The JW and JZ modifiers do not apply to drugs assigned status indicator N (Items and Services Packaged into APC Rates) under the OPPS. Similarly, the JW and JZ modifiers do not apply to drugs assigned payment indicator “N1” (ASC).
- All documentation must be maintained in the patient’s medical record and made available to the contractor upon request.
- Every page of the record must be legible and include appropriate patient identification information (e.g., complete name, dates of service[s]). The documentation must include the legible signature of the physician or non-physician practitioner responsible for and providing the care to the patient.
- The submitted medical record must support the use of the selected ICD-10-CM code(s). The submitted CPT/HCPCS code must describe the service performed.
- The medical record must clearly document that the criteria listed in the LCD has been met, as well as the appropriate diagnosis and response to treatment. Description of the ulcer(s) must be documented at baseline (prior to beginning standard of care treatment) relative to size, location, stage, duration, and presence of infection, in addition to the type of standard of care treatment given and the response. This information must be updated in the medical record throughout the patient’s treatment. It is expected that the response of the ulcer to treatment will be documented in the medical record at least once every 30 days. The ulcer description must also be documented pre- and post- treatment with the skin substitute graft /CPT being used. The reason(s) for any repeat application should be specifically addressed in the medical record.

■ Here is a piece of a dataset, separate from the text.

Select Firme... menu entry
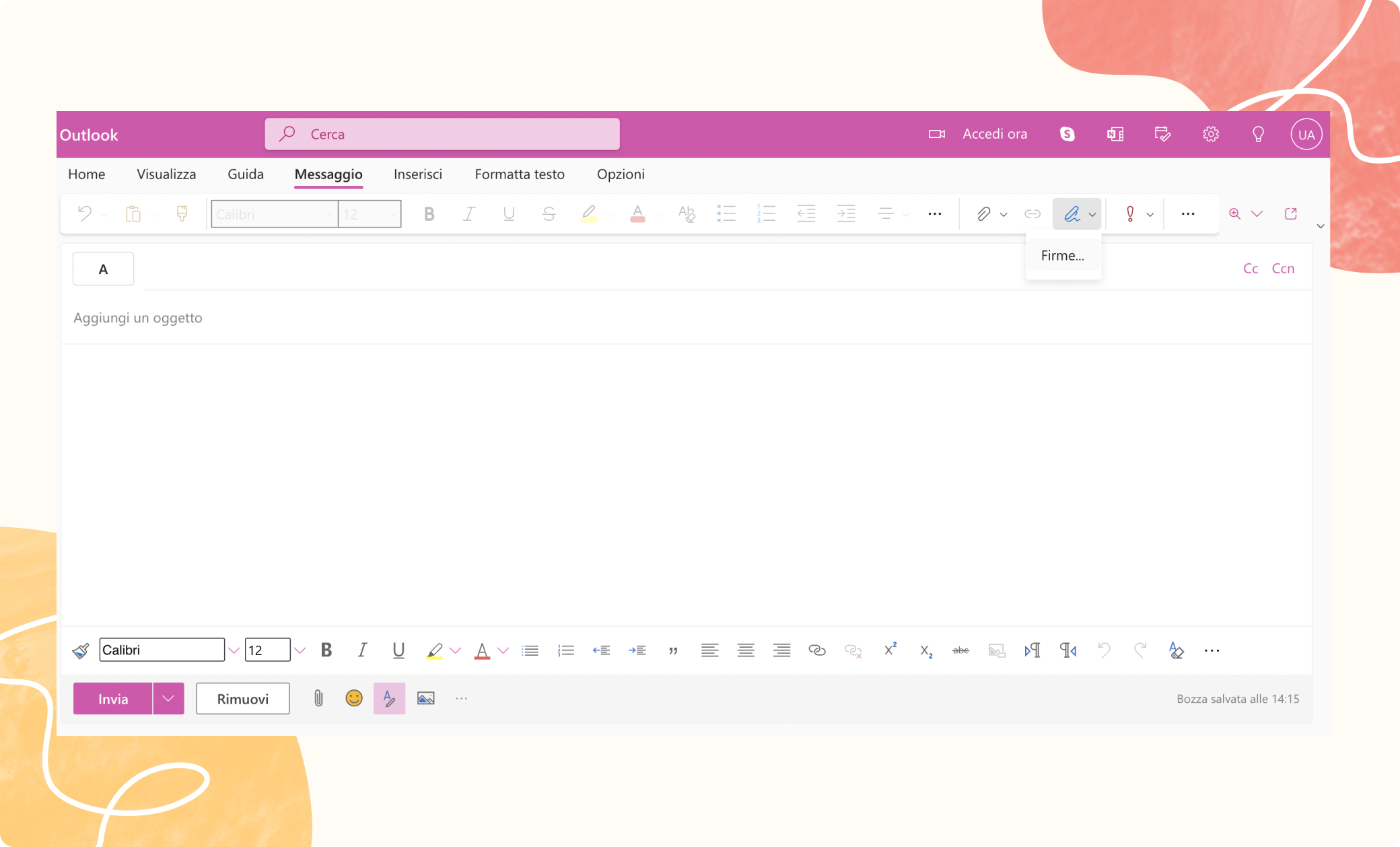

- Documentation must include an assessment outlining the plan for skin replacement surgery and the choice of skin substitute graft/CTP for the 12-week period as well as any anticipated repeat applications within the 12-week period. An operative note must support the procedure (e.g., application of skin substitute graft/CTP to legs) for the relevant date of service (first application starts the 12-week episode of care) and include the reason for the procedure and a complete. description of the procedure including product used (with identifying package label in the chart), and relevant findings.
- Graphic evidence of ulcer size, depth, and characteristics of the ulcer or photo documentation of the ulcer at baseline and follow-up with measurements of wound including size and depth should be part of the medical record.

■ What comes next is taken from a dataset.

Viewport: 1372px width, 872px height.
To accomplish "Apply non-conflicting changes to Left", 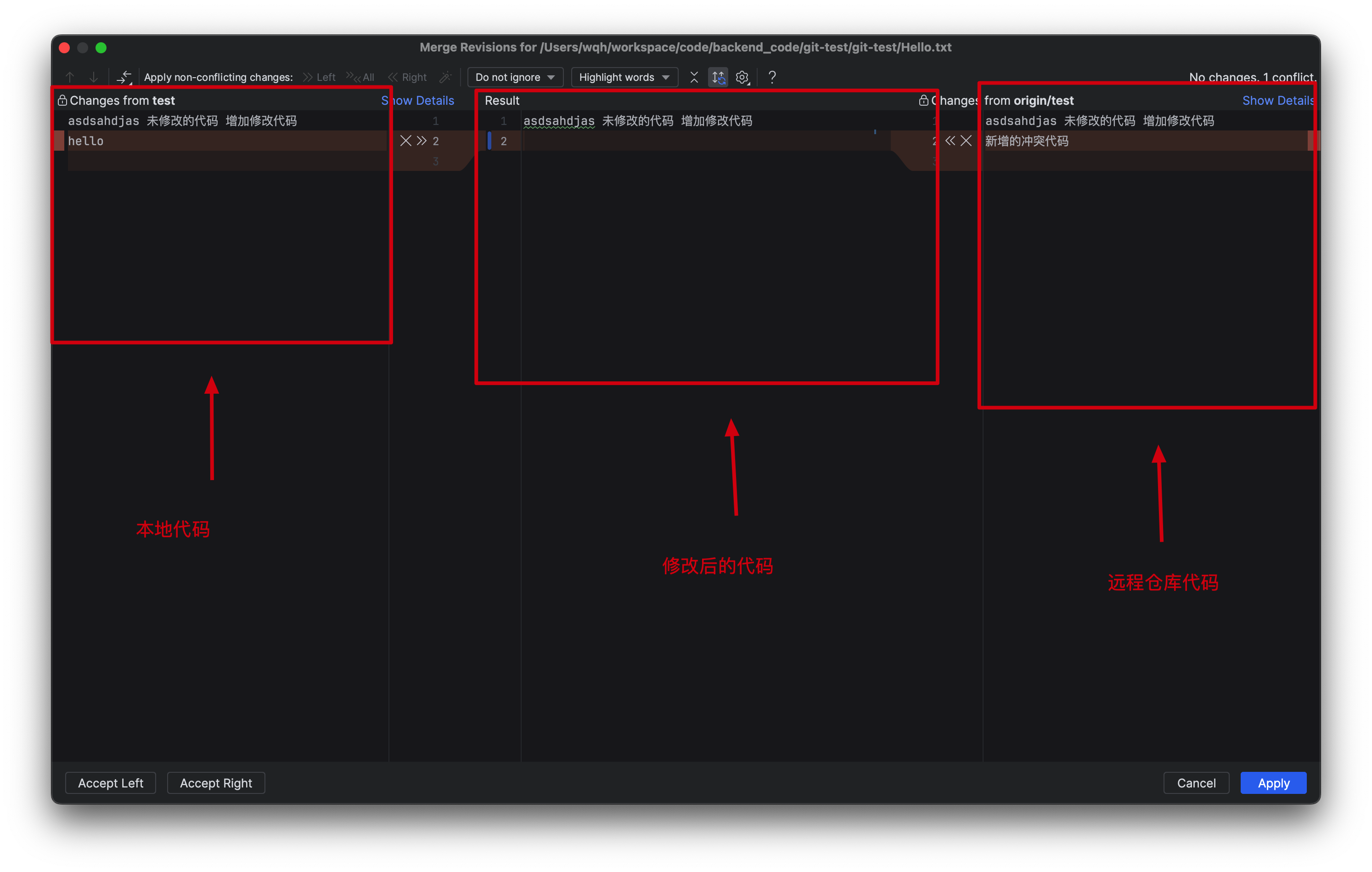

- Any amount of wasted skin substitute graft/CTP must be clearly documented in the procedure note with ALL of the following information (at a minimum): Date, time and location of ulcer(s) treated; Name of skin substitute graft/CTP and package size: Approximate amount of product unit used; Approximate amount of product unit discarded; Reason for the wastage (including the reason for using a package size larger than was necessary for the size of the ulcer, if applicable); Manufacturer’s serial/lot/batch or other unit identification number of graft/CTP material. When the manufacturer does not supply unit identification, the record must document such. The amount billed as wastage cannot exceed the price of the package.
- The HCPCS code of the applicable skin substitute graft/CTP and the units billed must be consistent with the medical record regarding wound description and size.
The medical record documentation specifically addresses the circumstances regarding why the ulcer healing has stalled with standard ulcer care treatment of greater than 30 days and references the specific interventions that have failed based on the prior ulcer evaluation. The record must include an updated medication history, review of pertinent medical problems that may have arisen since the previous ulcer evaluation, and explanation of the planned skin replacement therapy with choice of skin substitute graft or CTP product. The procedure risks and complications must also be reviewed and documented.